On Wednesday afternoon, following another marathon meeting, city commissioners voted 3-2 to place on the Nov. 4 ballot a no-bid proposal by Beckham and his partners to redevelop Miami’s Melreese golf course and park complex into a $1 billion mixed-use project with a 25,000-seat stadium as the centerpiece.
The vote capped off a contentious two weeks for Beckham and his group of soccer franchise investors, which includes Sprint CEO Marcelo Claure and brothers Jose and Jorge Mas, who took the lead in pushing their latest stadium plan through. If the referendum passes, Miami Beckham United would then need to hammer out a final agreement with the city that would require three-fourths of the city commission to approve.
Last week, the city commission delayed its decision because commissioner Ken Russell, considered the swing vote, wanted to negotiate more concessions from the ownership group, which opponents claim presented a thinly vetted, rushed proposal to take over a large chunk of a 131-acre city property currently occupied by a popular golf course that serves underprivileged children.
Unlike last week’s meeting, this one lacked the star power of Beckham, who was not in attendance. The commission chamber was also less crowded as city officials decided not to allow the public to speak.
But tensions still ran high.
Already, Miami-based attorney Douglas Muir sued the city ahead of the commission’s vote to stop the referendum. In his lawsuit filed in Miami-Dade Circuit Court, Muir alleges commissioners and Miami Mayor Francis Suarez — who is the Melreese stadium proposal’s most prominent elected cheerleader — violated the city’s charter by negotiating a no-bid deal for city owned land.

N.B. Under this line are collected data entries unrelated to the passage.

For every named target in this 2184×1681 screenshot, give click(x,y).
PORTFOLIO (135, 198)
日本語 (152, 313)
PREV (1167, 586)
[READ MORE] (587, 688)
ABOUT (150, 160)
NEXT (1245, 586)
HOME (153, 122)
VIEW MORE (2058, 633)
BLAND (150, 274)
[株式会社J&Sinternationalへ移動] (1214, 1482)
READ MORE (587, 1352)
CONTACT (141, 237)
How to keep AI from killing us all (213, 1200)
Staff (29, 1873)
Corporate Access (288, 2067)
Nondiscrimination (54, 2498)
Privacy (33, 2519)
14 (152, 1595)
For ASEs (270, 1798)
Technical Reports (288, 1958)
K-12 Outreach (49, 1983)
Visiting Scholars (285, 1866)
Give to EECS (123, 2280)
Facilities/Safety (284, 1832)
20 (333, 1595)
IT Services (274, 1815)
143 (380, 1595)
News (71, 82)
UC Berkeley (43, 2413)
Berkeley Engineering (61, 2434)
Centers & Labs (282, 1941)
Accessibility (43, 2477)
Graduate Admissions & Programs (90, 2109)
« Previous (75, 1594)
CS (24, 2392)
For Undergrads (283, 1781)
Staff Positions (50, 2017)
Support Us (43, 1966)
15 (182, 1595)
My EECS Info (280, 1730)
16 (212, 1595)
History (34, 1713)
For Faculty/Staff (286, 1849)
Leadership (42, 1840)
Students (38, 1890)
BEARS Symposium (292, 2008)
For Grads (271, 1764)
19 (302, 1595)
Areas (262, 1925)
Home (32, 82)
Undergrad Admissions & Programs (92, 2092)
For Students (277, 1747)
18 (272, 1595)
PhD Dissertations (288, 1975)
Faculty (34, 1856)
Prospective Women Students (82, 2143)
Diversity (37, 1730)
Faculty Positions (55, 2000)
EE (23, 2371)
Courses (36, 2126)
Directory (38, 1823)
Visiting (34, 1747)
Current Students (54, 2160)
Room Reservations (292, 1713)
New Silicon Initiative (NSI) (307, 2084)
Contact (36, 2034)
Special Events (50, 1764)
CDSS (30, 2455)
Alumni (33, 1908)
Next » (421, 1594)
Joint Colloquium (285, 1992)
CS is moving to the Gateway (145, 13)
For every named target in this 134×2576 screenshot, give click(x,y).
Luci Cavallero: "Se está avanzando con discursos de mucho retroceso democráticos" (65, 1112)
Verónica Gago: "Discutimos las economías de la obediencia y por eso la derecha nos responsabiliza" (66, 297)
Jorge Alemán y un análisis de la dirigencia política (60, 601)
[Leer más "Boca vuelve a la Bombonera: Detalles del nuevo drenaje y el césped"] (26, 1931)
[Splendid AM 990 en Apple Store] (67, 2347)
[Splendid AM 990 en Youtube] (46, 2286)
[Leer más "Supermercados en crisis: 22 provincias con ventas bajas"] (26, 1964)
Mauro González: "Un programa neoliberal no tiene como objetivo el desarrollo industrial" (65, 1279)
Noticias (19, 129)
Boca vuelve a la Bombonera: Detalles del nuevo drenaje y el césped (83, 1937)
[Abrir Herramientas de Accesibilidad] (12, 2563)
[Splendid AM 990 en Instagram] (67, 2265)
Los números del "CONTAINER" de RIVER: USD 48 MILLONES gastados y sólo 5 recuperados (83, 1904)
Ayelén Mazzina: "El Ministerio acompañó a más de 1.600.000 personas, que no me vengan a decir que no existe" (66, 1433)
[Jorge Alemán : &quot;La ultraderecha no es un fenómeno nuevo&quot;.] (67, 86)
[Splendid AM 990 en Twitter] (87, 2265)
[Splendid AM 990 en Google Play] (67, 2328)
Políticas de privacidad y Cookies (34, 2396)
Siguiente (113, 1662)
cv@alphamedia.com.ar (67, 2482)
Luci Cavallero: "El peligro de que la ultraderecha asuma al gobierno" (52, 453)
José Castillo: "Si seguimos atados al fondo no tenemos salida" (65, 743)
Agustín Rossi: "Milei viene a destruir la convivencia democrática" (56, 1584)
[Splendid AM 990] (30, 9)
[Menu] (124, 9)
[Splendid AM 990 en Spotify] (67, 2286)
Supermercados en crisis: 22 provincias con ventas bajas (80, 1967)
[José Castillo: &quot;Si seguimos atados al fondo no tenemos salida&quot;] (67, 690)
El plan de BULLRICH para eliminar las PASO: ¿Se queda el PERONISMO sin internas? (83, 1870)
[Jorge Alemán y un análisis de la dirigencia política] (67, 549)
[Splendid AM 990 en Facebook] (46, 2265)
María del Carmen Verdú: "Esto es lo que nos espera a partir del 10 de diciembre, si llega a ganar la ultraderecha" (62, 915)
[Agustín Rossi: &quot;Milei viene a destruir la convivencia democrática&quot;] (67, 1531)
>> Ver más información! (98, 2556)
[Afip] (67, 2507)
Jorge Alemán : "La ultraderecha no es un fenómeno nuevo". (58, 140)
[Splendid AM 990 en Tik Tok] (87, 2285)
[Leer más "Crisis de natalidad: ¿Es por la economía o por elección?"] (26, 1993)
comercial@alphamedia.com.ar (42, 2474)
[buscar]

And Michael Fay, managing director and principal of Avison Young’s Miami office, is proposing to set up a competitive bidding process for the Melreese site.
Commissioner Manolo Reyes, who along with commissioner Willy Gort voted no, cited Muir’s complaint in his impassioned pleas to convince his colleagues to fully vet Miami Beckham United’s proposal to build Miami Freedom Park, which will complement the stadium with retail shops, restaurants, offices and hotel rooms. In addition, Beckham, Mas and their partners are promising to build 23 soccer fields, a football field and a passive park, plus pay the city $20 million, roughly $3.6 million in annual rent and a share of revenues.
“We are circumventing our own statutes and our own laws,” Reyes said. “We have a lawsuit against us and many more will follow…We must have transparency. We are going against our own charter. That is why people don’t trust us.”
Yet by the time the city commission took an afternoon recess, Russell had gone from possibly voting no to being an affirmative yes. That’s because Mas agreed to the commissioner’s insistence that Miami Freedom Park institute a living wage for anyone who ends up working at the mixed-use site.
Mas said Miami Beckham United would adopt a minimum living wage of $11 an hour that would scale up to $15 an hour by the 4th year Miami Freedom Park is in operation. “You have our commitment that all onsite employees will be covered the living wage I have laid out now,” Mas said.
Russell said the reason he pushed for the living wage was because he knew he was likely the swing vote. “I am in a unique position to use the amount of leverage to get what the city needs at this moment,” he said. “I am willing to believe in the mayor’s vision and take a chance.”